Western Australia (abbreviated as WA) is a state occupying the entire western third of Australia. It is bounded by the Indian Ocean to the north and west, and the Southern Ocean to the south, the Northern Territory to the north-east, and South Australia to the south-east. Western Australia is Australia's largest state, with a total land area of 2,529,875 square kilometres (976,790 sq mi), and the second-largest country subdivision in the world, surpassed only by Russia's Sakha Republic. The state has about 2.6 million inhabitants – around 11 percent of the national total – of whom the vast majority (92 per cent) live in the south-west corner, 79 per cent of the population living in the Perth area, leaving the remainder of the state sparsely populated.
The first European visitor to Western Australia was the Dutch explorer Dirk Hartog, who visited the Western Australian coast in 1616. The first European settlement of Western Australia occurred following the landing by Major Edmund Lockyer on 26 December 1826 of an expedition on behalf of the New South Wales colonial government. He established a convict-supported military garrison at King George III Sound, at present-day Albany, and on 21 January 1827 formally took possession of the western third of the continent for the British Crown. This was followed by the establishment of the Swan River Colony in 1829, including the site of the present-day capital, Perth.
York was the first inland settlement in Western Australia. Situated 97 km east of Perth, it was settled on 16 September 1831.
Western Australia achieved responsible government in 1890 and federated with the other British colonies in Australia in 1901. Today, its economy mainly relies on mining, oil and gas, services and construction. The state produces 46 per cent of Australia's exports. Western Australia is the second-largest iron ore producer in the world.
The first inhabitants of Australia arrived from the north about 40,000 to 60,000 years ago. Over thousands of years they eventually spread across the whole landmass. These Indigenous Australians were long established throughout Western Australia by the time European explorers began to arrive in the early 17th century.
The first European to visit Western Australia was a Dutch explorer, Dirk Hartog, who on 25 October 1616 landed at what is now known as Cape Inscription, Dirk Hartog Island. For the rest of the 17th century, other Dutch and British navigators encountered the coast, usually unintentionally, as demonstrated by the many shipwrecks along the coast of ships that deviated from the Brouwer Route (because of poor navigation and storms). Two hundred years passed before Europeans believed that the great southern continent actually existed. By the late 18th century, British and French sailors had begun to explore the Western Australian coast.
The origins of the present state began with the establishment by Lockyer of a convict-supported settlement from New South Wales at King George III Sound. The settlement was formally annexed on 21 January 1827 by Lockyer when he commanded the Union Jack be raised and a feu de joie fired by the troops. The settlement was founded in response to British concerns about the possibility of a French colony being established on the coast of Western Australia. On 7 March 1831 it was transferred to the control of the Swan River Colony, and named Albany in 1832.

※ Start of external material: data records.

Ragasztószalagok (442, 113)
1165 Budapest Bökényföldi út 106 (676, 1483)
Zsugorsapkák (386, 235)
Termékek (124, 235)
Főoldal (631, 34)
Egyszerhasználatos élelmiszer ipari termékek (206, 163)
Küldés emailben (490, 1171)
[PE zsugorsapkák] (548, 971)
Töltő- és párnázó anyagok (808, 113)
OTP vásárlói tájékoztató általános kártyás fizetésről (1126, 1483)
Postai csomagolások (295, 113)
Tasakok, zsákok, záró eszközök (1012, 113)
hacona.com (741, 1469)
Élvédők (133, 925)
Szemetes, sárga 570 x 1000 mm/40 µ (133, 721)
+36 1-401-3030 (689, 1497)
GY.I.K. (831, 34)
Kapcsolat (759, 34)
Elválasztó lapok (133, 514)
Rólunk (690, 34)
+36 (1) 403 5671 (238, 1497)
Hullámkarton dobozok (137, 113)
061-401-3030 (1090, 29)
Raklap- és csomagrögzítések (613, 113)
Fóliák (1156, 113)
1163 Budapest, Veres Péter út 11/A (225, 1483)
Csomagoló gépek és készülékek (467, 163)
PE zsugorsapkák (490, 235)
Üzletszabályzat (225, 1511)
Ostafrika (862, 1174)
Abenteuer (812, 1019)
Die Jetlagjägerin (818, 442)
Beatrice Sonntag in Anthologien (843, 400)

In 1829 the Swan River Colony was established on the Swan River by Captain James Stirling. By 1832, the British settler population of the colony had reached around 1,500, and the official name of the colony was changed to Western Australia. The two separate townsites of the colony developed slowly into the port city of Fremantle and the state's capital, Perth. York was the first inland settlement in Western Australia, situated 97 km east of Perth and settled on 16 September 1831. York was the staging point for early explorers who discovered the rich gold reserves of Kalgoorlie.
Population growth was very slow until significant discoveries of gold were made in the 1890s around Kalgoorlie.
In 1887, a new constitution was drafted, providing for the right of self-governance of European Australians and in 1890, the act granting self-government to the colony was passed by the British Parliament. John Forrest became the first Premier of Western Australia.